After any revisions from the publisher I start on the final images for the book. Most picture book are 32 single pages. The medium I use depends on the style of the book. Most often I use graphite, watercolour wash and digital colouring, but sometimes pen and ink and collage. For digital work I use mainly work in photoshop. All my images are usually finished digitally and sent to the publisher that way.

After that I wait for the book to arrive! Then the promotional work begins to help sell the book.”




Q: What have you been up to lately?

A:Illustrating! I have 4 new picture books coming out in 2015/2016 – ‘Toby’, (as I mentioned before), written and illustrated by me and it’s about my rescued poodle. ‘Where do Fairies go when it Snows?’ from Down East Books, by Liza Gardner-Walsh, ‘Animally’ by Lynn Sutton from Kane Miller Publishing and ‘Kenya’s Art’ by Linda Trice from Charlesbridge Publishing.

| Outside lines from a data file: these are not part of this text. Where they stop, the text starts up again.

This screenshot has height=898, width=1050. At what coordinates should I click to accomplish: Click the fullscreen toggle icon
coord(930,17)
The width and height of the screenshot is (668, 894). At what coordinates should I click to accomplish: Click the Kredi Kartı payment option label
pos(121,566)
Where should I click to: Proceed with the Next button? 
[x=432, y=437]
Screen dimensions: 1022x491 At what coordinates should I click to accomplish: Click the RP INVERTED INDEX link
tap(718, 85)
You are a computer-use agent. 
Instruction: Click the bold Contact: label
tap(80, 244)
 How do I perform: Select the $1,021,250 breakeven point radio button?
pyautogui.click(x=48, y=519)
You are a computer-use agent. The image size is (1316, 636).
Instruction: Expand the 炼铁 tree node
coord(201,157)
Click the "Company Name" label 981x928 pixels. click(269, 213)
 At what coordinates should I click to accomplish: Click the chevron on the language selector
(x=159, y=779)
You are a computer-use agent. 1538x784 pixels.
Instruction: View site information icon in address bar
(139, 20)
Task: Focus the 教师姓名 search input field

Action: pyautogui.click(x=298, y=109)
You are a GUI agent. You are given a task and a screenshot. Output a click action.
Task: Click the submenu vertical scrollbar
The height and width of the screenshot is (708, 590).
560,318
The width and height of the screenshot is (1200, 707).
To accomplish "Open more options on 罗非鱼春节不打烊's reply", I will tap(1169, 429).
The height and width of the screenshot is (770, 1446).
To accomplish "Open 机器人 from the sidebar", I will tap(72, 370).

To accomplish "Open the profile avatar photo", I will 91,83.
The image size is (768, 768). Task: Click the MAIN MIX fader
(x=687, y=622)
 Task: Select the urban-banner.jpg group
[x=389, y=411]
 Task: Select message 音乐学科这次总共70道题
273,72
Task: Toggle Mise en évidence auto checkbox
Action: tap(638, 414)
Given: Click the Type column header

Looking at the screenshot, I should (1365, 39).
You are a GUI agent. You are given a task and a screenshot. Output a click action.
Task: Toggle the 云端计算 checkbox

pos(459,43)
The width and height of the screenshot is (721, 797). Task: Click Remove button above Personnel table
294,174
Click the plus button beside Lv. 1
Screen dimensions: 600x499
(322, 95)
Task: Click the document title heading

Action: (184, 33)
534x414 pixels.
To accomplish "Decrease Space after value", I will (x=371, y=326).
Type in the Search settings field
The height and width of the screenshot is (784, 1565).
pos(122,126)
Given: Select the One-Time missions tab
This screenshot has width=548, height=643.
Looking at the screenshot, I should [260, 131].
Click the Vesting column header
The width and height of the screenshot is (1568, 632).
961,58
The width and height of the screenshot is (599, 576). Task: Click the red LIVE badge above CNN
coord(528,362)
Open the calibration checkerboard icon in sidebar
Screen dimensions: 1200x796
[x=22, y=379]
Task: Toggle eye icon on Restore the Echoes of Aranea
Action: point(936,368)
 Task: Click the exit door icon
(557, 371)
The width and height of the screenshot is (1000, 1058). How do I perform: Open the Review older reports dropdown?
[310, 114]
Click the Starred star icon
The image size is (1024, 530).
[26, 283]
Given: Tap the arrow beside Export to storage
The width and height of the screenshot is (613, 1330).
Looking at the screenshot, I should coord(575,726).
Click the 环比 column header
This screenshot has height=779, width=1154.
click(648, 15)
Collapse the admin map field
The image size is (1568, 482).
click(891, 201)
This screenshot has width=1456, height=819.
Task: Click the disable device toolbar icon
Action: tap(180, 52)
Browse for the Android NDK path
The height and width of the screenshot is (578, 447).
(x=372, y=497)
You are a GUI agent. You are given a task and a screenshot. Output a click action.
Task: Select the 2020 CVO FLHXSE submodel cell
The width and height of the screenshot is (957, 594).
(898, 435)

I also have in progress a couple more picture books I’ve written and a middle grade mystery novel set in England, all of which I hope will find a publisher in the coming year.”

Q: Do you have a favorite work?

A: “I am pretty proud of the illustration work I did recently for ‘Imani’s Moon’ by JaNay Brown Wood, published in 2014 by Charlesbridge Publishing.”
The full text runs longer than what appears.